Moment Lens Version 2 lens suite brings DSLR photography to Apple’s iPhone 7

“The quality of photography made possible with an iPhone has significantly grown in quality over the past few years,” Séamus Bellamy writes for Macworld. “But there’s always room for improvement.”

“Enter Moment’s latest system of high quality photographic lenses,” Bellamy writes. “After a month of using them on trips to China, Japan, and while driving across western Canada I can say, with few reservations, that they’re one of the best investments a smartphone shutterbug can make.”

“I spent a month and a half on two different continents testing them and have found them to be a worthwhile investment, provided you take your iPhone photography very seriously,” Bellamy writes. “This is an important caveat as the lenses, priced between $90 and $100, don’t come cheap. But, you get what you pay for. Right out of the box, Moment’s lenses feel like serious business…”

Much more in the full article – recommended for iPhone photographershere.

MacDailyNews Take: Even the first versions of the MOMENT lenses were robustly made. Now that they attach to the iPhone via MOMENT cases, the system sounds even better.

4 Comments

  1. I remember shoving a Kodak lens attachment onto the side of my old Palm IIIc. It amazed friends and relatives. It worked.

    Such stuff is NOT professional. And yet, for its time, such stuff is enabling and useful. Paying a total of $130 for an added lens system isn’t bad at all. Just be sure you’re not buying it as Gee Whiz! technology. Know how you’re going to actually use it.

    1. Everyone of the example photos were poor at best. Lack sharpness, dynamic range and were flat out fuzzy.

      The distortion in their wide angle was so bad, who would use such a photo?

  2. Oh good grief. Enough with comparing cellphone cameras with DSLRs. They will never be as good. That’s just a fact.

    Sensor size matters.
    The quality of the glass matters.

    You’ll never get the sharpness, ISO range, noise reduction or dynamic range out of cellphone that you can get out of a DSLR.

    Just keep producing poor FB pictures and blurry concert photos with your cellphones.

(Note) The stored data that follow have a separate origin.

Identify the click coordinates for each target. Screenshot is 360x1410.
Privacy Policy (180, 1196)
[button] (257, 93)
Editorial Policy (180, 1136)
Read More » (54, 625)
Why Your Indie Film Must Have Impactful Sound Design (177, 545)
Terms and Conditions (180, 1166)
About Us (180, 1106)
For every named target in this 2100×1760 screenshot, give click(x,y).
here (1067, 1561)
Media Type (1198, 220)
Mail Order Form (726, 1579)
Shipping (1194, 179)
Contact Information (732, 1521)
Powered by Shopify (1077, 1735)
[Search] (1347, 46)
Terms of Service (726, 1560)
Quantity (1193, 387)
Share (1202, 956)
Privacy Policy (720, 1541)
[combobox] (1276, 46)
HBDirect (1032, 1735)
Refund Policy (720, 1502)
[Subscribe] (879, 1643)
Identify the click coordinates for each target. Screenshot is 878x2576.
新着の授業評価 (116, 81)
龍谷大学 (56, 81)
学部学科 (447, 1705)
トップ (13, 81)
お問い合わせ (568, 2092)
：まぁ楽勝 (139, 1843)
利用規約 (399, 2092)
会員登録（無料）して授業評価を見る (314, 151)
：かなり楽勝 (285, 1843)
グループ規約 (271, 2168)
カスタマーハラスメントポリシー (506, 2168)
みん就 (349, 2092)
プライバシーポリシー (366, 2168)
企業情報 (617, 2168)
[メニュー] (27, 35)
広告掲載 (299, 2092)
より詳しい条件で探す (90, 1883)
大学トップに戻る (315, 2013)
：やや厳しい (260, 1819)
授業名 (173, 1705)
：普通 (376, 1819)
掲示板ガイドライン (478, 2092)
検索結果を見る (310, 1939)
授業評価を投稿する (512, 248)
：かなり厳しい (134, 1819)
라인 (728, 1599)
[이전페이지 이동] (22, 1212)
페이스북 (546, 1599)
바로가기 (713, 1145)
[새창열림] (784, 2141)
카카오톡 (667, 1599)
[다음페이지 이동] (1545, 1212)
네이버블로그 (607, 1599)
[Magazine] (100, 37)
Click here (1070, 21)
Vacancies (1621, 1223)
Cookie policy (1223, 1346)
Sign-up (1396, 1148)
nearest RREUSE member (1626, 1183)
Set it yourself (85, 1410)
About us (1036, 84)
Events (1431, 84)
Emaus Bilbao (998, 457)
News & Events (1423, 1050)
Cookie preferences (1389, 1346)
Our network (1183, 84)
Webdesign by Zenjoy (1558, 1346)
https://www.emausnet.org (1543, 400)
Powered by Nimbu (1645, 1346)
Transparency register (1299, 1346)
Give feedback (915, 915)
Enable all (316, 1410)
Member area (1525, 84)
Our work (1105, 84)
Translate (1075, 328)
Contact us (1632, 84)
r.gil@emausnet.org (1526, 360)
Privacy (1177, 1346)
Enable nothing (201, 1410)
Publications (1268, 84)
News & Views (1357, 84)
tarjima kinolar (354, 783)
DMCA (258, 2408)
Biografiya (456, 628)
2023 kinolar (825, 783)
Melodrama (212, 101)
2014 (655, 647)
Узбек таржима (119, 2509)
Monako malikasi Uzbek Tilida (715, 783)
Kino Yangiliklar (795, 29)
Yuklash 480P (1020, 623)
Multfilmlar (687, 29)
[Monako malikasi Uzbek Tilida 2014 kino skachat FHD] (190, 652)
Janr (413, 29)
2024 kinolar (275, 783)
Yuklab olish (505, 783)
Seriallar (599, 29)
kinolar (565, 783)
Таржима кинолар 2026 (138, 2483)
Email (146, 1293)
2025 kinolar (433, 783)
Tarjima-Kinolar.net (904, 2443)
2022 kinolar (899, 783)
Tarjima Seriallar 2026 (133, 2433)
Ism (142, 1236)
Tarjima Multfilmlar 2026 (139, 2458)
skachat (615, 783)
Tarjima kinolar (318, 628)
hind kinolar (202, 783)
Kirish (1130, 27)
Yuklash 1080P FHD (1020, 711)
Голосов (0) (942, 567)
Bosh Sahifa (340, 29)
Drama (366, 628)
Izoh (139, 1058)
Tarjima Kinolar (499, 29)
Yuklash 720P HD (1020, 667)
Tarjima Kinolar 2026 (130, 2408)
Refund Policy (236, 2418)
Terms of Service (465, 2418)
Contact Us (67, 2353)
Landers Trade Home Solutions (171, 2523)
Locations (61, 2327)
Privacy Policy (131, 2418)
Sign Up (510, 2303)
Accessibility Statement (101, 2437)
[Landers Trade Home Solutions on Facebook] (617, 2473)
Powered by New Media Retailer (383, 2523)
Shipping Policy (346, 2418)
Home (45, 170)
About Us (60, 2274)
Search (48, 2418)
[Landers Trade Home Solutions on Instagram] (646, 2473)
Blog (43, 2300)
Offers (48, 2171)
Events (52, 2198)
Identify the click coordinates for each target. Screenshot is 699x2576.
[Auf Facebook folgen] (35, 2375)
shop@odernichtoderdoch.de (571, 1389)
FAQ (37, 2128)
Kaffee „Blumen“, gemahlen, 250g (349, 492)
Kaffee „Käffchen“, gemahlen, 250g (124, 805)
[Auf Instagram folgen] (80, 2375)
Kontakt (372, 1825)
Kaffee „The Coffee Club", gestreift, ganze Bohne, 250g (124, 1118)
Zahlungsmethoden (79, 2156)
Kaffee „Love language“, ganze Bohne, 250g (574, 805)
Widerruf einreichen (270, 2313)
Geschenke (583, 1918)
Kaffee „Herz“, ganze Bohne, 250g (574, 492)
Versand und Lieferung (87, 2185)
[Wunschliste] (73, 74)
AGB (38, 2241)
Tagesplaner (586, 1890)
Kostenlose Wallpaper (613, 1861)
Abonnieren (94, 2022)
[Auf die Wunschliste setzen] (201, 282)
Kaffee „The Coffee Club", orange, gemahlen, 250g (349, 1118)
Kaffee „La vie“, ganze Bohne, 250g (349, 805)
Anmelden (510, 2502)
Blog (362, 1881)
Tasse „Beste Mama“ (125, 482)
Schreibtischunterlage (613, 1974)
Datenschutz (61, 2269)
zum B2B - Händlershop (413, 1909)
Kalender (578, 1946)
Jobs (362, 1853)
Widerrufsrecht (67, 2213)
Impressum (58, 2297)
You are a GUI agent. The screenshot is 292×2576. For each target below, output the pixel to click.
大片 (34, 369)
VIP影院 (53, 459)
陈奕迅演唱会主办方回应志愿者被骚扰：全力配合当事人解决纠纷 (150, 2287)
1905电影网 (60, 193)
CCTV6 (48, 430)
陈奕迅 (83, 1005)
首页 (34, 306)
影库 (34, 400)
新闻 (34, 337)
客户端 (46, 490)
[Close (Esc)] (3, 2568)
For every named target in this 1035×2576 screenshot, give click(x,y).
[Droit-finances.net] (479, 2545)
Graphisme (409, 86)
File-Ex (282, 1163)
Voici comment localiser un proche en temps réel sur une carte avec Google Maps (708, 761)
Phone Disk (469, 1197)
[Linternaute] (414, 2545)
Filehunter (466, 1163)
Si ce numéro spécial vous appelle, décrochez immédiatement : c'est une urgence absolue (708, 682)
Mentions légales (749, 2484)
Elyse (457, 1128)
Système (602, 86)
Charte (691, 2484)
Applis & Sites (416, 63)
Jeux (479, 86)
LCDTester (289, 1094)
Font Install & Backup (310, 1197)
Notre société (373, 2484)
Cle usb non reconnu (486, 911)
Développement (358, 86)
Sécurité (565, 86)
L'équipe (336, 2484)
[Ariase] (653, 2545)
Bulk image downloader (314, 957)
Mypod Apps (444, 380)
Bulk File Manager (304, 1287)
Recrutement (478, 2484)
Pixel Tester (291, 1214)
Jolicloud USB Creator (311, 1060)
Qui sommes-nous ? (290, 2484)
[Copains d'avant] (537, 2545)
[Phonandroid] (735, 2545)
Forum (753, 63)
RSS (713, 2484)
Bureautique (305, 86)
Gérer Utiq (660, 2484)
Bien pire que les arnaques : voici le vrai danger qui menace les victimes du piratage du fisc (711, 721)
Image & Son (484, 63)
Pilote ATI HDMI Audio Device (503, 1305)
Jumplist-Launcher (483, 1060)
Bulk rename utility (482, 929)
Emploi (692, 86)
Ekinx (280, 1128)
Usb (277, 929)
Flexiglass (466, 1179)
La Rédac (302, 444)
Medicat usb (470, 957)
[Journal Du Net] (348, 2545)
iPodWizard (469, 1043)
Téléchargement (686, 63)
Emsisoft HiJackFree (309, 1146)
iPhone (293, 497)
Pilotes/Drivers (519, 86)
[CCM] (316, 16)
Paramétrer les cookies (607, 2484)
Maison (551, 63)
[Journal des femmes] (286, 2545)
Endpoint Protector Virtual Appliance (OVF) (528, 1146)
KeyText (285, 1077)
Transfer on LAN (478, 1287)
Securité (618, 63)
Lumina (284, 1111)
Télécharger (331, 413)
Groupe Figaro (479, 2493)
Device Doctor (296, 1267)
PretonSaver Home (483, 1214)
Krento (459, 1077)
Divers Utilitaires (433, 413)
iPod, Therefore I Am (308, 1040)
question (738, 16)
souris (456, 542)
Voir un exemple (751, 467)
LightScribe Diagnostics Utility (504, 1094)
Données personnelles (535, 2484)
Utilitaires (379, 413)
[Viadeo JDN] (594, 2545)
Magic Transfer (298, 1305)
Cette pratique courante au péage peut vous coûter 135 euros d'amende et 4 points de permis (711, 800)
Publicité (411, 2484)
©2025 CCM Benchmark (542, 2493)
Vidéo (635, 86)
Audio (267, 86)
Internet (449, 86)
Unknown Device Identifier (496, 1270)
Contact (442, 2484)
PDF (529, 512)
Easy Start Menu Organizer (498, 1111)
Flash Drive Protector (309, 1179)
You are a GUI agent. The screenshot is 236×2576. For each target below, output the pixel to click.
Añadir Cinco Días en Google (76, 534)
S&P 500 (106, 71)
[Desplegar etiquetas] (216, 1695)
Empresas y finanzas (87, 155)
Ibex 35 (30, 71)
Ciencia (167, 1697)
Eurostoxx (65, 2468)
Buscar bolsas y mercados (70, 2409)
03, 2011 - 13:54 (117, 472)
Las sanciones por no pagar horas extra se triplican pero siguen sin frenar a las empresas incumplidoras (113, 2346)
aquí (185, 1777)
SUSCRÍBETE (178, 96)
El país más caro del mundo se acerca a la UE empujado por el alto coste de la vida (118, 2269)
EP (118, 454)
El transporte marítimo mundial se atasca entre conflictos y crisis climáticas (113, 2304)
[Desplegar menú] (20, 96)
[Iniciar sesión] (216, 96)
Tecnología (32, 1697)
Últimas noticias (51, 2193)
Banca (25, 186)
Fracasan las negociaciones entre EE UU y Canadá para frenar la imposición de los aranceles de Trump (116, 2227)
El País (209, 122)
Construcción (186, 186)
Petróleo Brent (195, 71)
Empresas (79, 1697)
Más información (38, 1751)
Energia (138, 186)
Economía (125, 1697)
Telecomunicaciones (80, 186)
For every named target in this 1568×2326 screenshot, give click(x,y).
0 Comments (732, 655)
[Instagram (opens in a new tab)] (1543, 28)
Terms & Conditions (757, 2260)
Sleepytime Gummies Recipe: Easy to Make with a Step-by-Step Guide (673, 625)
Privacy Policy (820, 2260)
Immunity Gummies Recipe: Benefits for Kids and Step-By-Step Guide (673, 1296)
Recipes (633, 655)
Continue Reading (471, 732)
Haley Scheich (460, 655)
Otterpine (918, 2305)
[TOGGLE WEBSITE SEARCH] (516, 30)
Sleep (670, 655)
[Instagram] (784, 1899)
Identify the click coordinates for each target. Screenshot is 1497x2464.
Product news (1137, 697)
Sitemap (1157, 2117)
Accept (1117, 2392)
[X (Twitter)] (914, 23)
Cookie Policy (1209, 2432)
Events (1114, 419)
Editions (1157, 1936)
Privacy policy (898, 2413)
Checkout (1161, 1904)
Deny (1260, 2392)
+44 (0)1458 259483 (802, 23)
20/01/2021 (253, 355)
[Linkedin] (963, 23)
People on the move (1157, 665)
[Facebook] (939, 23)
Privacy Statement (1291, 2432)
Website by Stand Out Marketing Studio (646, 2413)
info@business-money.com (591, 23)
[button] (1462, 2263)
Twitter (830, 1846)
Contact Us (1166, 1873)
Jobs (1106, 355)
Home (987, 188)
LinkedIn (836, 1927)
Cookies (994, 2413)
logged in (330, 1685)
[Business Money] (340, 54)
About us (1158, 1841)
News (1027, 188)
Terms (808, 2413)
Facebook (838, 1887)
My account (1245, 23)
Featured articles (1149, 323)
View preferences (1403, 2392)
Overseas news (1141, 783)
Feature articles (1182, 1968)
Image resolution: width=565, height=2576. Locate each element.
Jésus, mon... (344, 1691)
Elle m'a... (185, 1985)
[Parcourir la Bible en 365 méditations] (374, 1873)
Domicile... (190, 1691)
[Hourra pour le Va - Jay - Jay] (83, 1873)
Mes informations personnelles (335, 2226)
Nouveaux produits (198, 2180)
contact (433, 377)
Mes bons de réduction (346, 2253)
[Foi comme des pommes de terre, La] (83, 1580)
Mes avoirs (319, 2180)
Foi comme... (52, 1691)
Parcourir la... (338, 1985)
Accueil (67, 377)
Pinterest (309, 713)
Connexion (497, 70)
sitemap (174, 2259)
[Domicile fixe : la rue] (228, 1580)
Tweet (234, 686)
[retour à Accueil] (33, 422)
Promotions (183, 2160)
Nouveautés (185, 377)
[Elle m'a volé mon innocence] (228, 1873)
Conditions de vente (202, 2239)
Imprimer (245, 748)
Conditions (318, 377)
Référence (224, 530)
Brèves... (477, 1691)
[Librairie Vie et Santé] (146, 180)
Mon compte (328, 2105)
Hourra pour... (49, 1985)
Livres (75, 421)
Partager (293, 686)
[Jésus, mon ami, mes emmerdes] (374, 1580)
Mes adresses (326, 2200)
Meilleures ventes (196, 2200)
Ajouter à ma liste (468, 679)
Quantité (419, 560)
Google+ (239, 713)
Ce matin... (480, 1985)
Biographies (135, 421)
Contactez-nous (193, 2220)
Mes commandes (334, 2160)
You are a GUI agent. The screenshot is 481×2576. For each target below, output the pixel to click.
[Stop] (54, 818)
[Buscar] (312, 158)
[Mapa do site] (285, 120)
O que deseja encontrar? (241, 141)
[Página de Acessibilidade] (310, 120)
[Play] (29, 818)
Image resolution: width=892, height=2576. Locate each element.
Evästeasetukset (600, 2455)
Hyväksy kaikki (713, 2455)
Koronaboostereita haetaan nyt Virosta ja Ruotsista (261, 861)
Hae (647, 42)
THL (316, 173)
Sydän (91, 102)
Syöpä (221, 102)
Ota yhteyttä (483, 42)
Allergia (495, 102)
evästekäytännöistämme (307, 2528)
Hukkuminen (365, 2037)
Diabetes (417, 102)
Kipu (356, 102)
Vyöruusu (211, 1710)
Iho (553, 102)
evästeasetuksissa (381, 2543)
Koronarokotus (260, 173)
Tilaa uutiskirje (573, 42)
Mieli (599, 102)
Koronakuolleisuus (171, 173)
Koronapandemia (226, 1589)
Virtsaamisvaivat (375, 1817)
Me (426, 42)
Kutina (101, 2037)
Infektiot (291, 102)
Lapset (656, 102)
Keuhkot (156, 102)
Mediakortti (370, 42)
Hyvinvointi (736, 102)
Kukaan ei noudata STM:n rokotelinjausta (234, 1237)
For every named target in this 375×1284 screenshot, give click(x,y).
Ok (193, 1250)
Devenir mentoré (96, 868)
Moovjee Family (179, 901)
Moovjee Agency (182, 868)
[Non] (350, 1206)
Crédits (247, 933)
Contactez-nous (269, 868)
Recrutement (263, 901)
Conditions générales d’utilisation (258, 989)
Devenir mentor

  3. I take A LOT of photos with my iPhone, but 99% are spur of the moment, whip it out of my pocket and shoot situations. Adding a bulky lens for marginally better photos (that are awesome already, even from my 3-year-old 6+) doesn’t interest me. Maybe this will appeal to photo enthusiasts who want something better without paying $1000 for a DSLR, but I think the market is limited.